M★A★S★H マッシュのシズヲのレビュー・感想・評価

M★A★S★H マッシュ(1970年製作の映画)
4.3
戦争や軍隊へのアンチテーゼが込められたアメリカン・ニューシネマ。だけど崇高なテーマを謳う訳でもなければ、生真面目な問題提起を投げかける訳でもない。本作で描かれるのは痛烈なまでのブラックユーモア。野戦病院に勤務する破天荒な軍医を通じて「戦争の風刺化」をやってのけた強烈な映画だ。

冒頭、負傷者が搬送される中で「Suicide Is Painless」が流れるオープニングから引き込まれる。
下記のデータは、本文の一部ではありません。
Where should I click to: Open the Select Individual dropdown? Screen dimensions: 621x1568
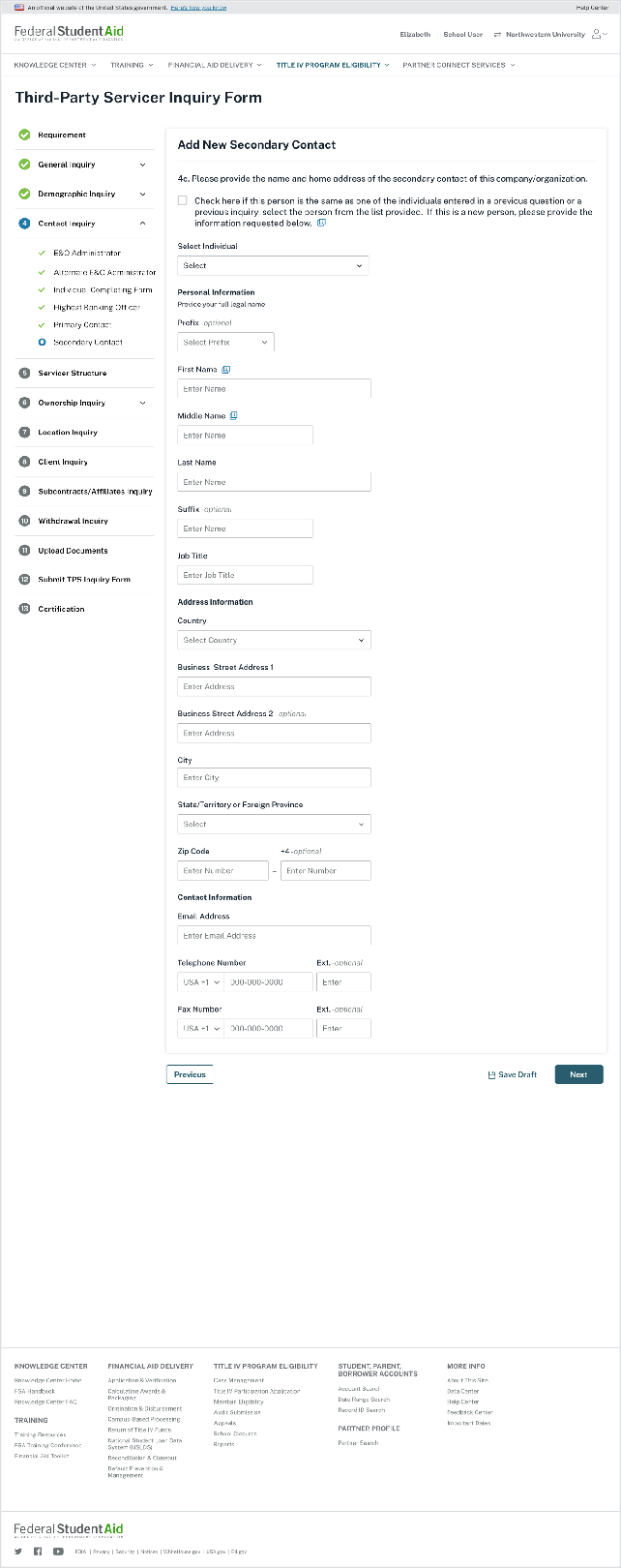273,265
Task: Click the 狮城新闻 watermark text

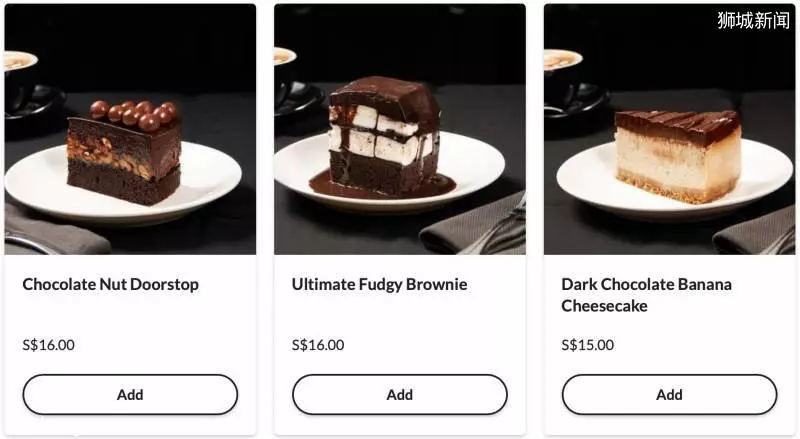Action: coord(754,20)
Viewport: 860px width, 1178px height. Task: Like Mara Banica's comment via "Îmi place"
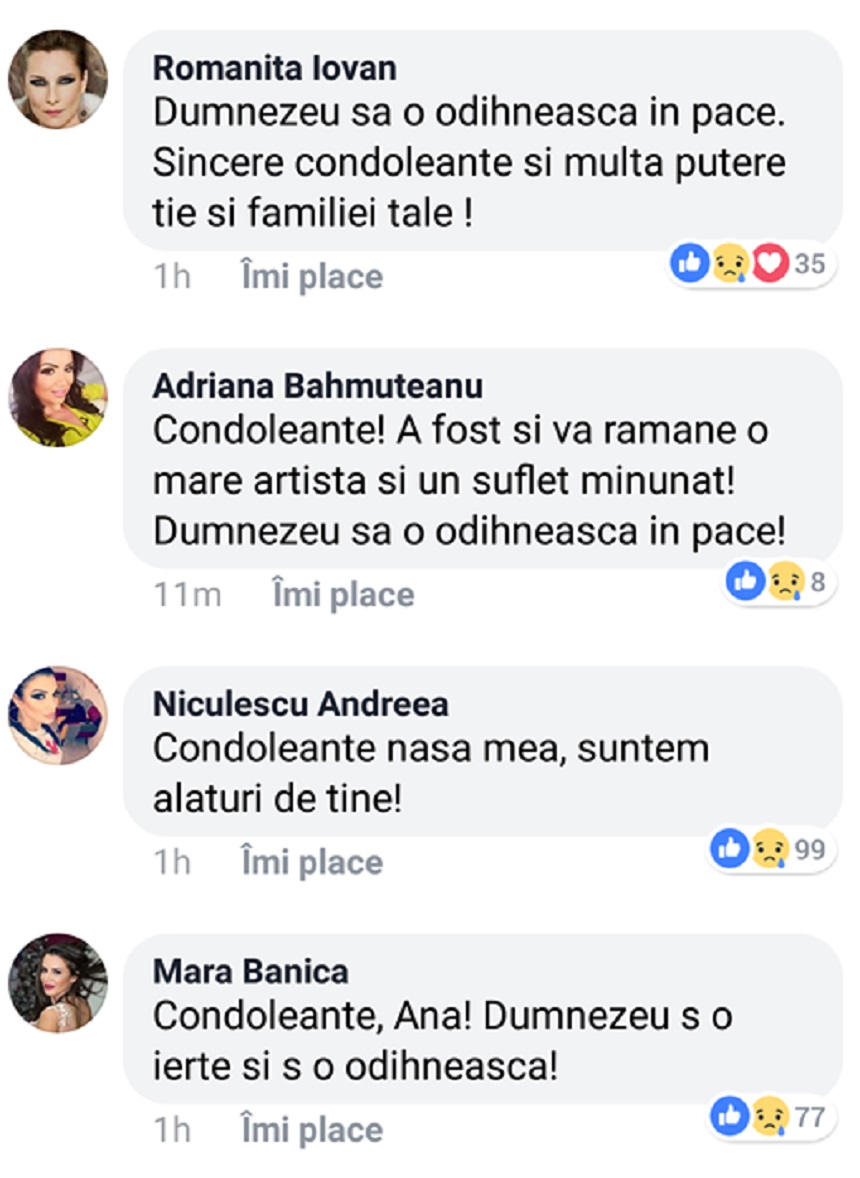312,1130
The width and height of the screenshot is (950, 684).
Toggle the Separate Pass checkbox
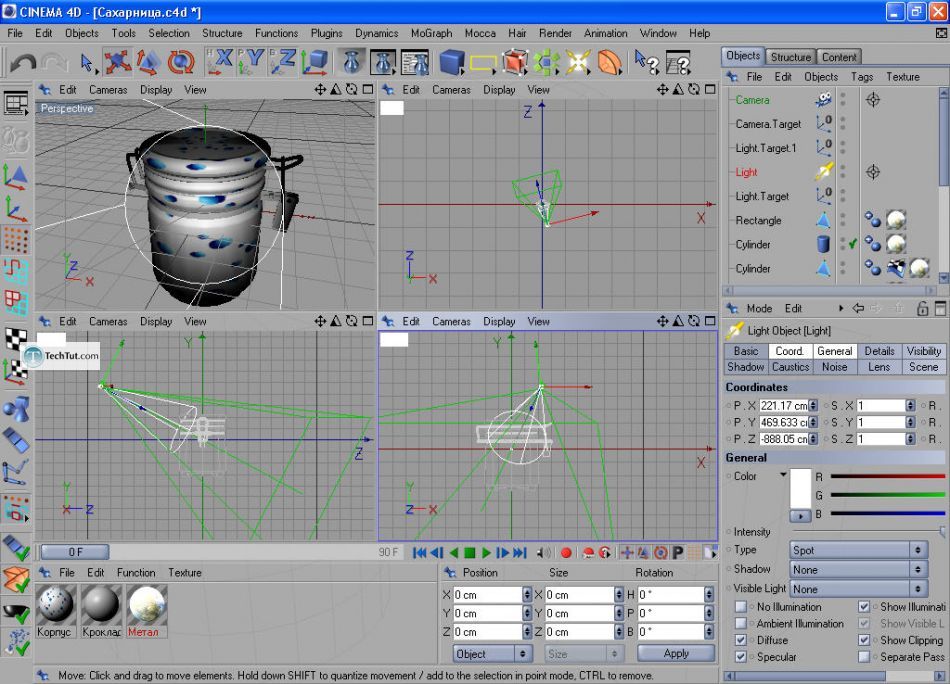click(x=864, y=657)
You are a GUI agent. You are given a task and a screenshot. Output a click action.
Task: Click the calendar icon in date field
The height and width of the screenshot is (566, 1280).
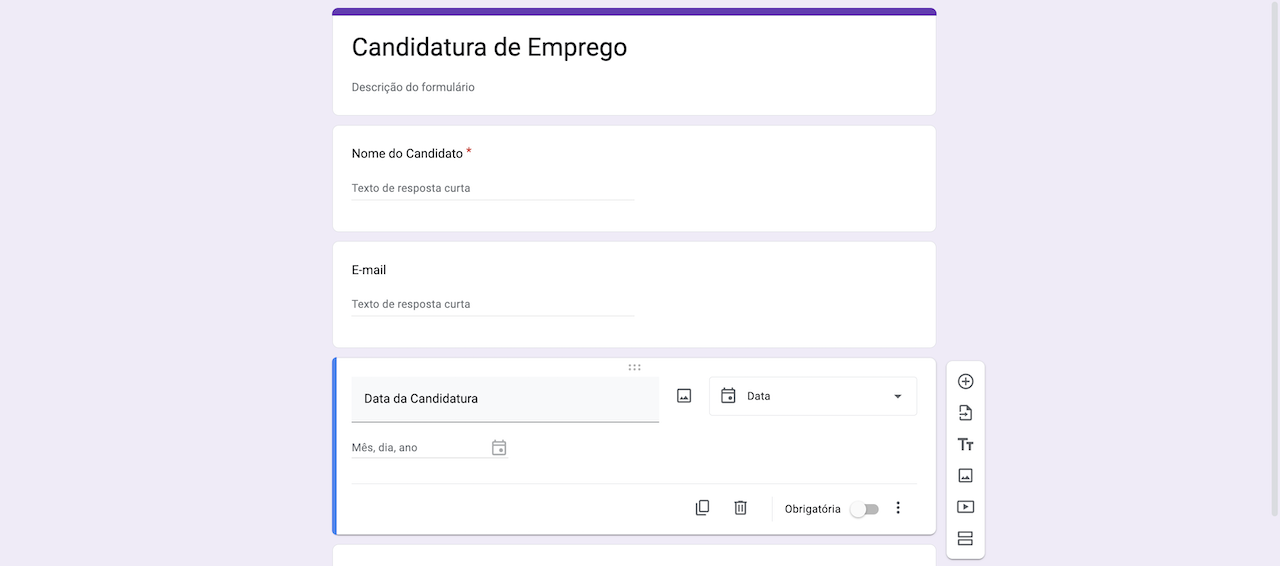pos(499,448)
物語に確固たる大筋があるわけでもなく、基本的には型破りな軍医達が野戦病院で馬鹿騒ぎじみた日常を繰り広げるだけの話が大半を占める。そういった展開を通じて戦争、ひいては当時の米国の時勢を皮肉っていく構図が面白い。つまり「真面目になんかやってらんねえよ」なのだ。

ただコミカルなだけではなく、負傷者・手術シーンは至ってリアルに描いているのが本作の肝。全編に渡って低俗な悪ふざけのようなジョークや展開が飛び交う中、戦争による犠牲者は茶化さず描写している。手術中も軍医達は軽口を叩くけど、執刀そのものは真剣に黙々と行う。「悪戯やどんちゃん騒ぎを繰り返す暢気な状況」と「戦場で兵士が傷付き運ばれる緊迫した状況」がごく自然に共存していて、その空気感の生々しさが印象深い。悲惨な現実が隣り合わせだからこそユーモアを心の拠り所にしているのかもしれない、とも思わせられる。程々に纏まりのない展開もまた「戦場における日常」という世界観を作り出すことに一役買っている。
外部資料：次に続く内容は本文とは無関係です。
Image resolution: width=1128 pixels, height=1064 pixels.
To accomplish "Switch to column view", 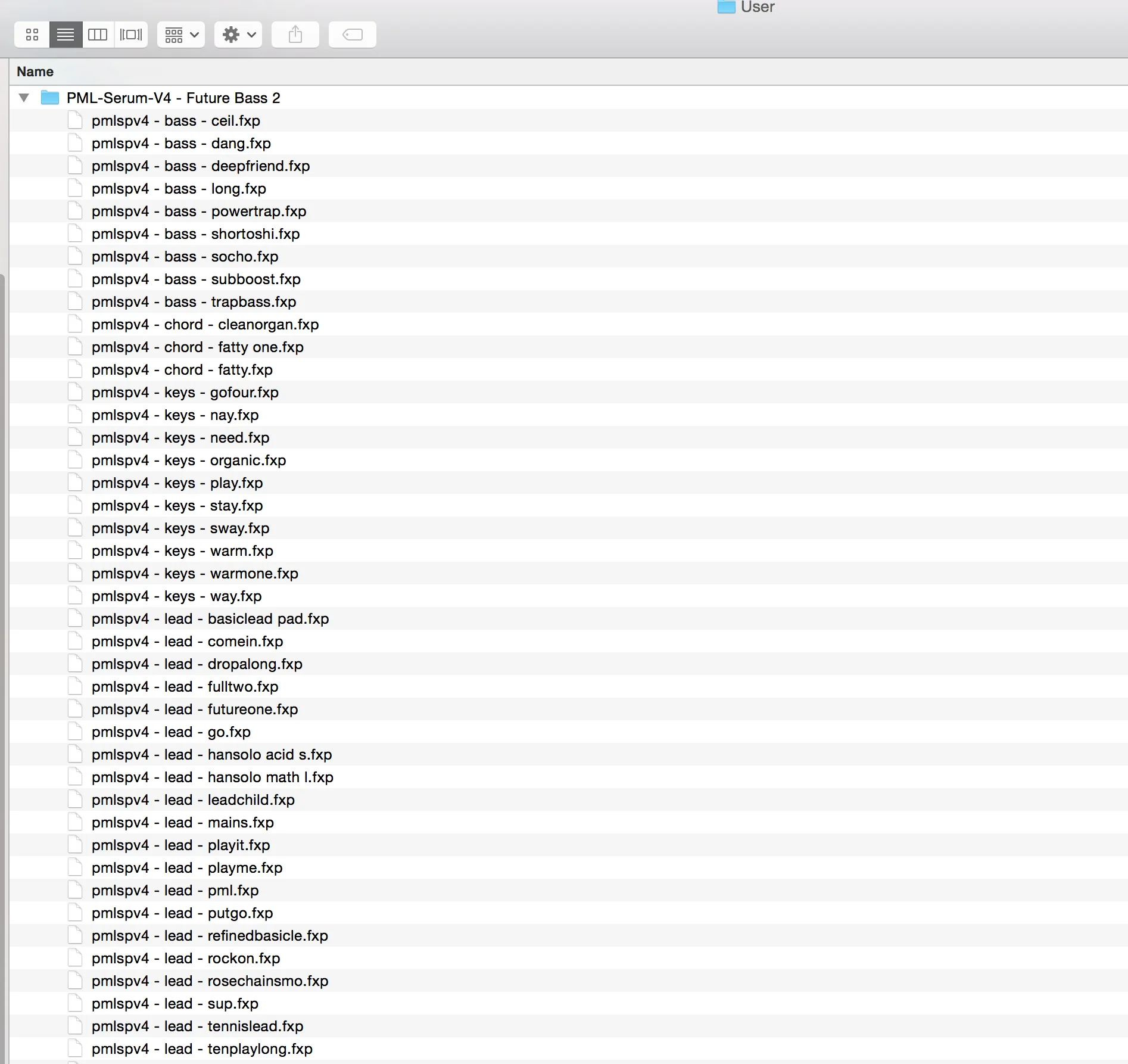I will pyautogui.click(x=98, y=35).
脈絡もなく終幕を告げられるようなラストシーンもまた印象的。通告に対して喜びを見せる訳でもなく、何とも言えぬ表情を浮かべていた軍医二人。彼らの心境は何だったのか、明確な答えは描かれずに「作劇」として物語は終わる。この奇妙な余韻が何とも好ましい。
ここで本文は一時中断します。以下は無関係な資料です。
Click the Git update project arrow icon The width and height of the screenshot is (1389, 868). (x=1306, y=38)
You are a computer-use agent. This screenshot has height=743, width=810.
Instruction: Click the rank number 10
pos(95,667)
色々とやりすぎというかアレな描写はあるし、傲慢な看護婦に対するセクハラ的な仕返しは執拗(っていうか殆どイジメだ)なのでけっこう引く。このへんは拒否反応を示す人のが多そう。笑いのセンスも流石にアメリカンだけど、「棘のあるユーモアによる反抗」という題材はやっぱり興味深い。